While prime minister Narendra Modi is reportedly in favour of a stronger rupee—his Nani Palkhivala lecture last year publicly suggested this—several leading economists argue that the rupee is overvalued even after its recent fall, and it is this that needs to be fixed if India’s exports growth is to revive. Which brings us to the question of whether RBI should consciously target a weaker rupee or whether it should continue with its current policy of merely seeking to curb excessive volatility, within an overall game plan of building up an import cover of around 10 months over the next year or so—a recent report by BofA-ML argues it is the size of the import cover more than interest rates that really determines how stable the currency is over the medium-term. It is important to realise, despite all the evidence of whether the rupee is overvalued after adjusting for both inflation as well as productivity differentials with competitor countries, the rupee’s value alone does not determine export prowess. Between 2004 and 2008, the rupee  remained quite steady in REER terms—it appreciated in nominal terms—yet India’s exports grew at very high rates.

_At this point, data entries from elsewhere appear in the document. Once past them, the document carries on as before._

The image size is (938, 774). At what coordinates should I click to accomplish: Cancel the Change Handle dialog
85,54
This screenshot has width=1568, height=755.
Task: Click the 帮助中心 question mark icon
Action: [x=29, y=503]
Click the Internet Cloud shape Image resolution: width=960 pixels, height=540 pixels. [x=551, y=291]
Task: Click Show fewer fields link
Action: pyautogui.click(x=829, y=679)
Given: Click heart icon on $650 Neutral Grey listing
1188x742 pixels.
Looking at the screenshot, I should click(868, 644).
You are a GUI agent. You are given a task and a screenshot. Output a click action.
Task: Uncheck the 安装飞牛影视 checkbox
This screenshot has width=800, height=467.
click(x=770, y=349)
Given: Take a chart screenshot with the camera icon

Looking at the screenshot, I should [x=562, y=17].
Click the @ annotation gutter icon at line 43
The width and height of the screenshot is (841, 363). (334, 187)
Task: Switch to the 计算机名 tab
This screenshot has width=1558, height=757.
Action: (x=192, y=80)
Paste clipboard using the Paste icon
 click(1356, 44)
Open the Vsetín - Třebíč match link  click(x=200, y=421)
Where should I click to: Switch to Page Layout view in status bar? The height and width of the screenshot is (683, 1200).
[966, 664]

The rupee depreciated in both nominal and real terms over the last three years but exports growth has slowed dramatically, in keeping with global demand patterns and the growth crisis in the developed world. None of this is to suggest that the currency’s value does not play an important role in enhancing competitiveness, but manipulating the value of the rupee in itself isn’t going to help beyond a point—Chinese mercantilism wouldn’t have helped if China’s production facilities and infrastructure weren’t top class. Indeed, the flip-side of a weaker rupee is what this will do for India Inc’s balance sheets, more so when as RBI keeps pointing out, large parts of corporate India have not hedged their forex borrowings—after around $1 billion worth of redemptions each month till February 2015, the loan repayment needs to rise to around $3.5 billion in March and around $2.8 billion in April. Whether the recent turmoil in emerging market currencies will see large forex outflows from India remains to be seen—a lot depends on when the US raises interest rates, and by how much—the important thing is for RBI to keep building up its forex war chest as, once this dips, speculators get into action as the last collapse in the rupee showed. BofA-ML analysis shows that the rupee tends to stabilise once the central bank has over 8 months of import cover.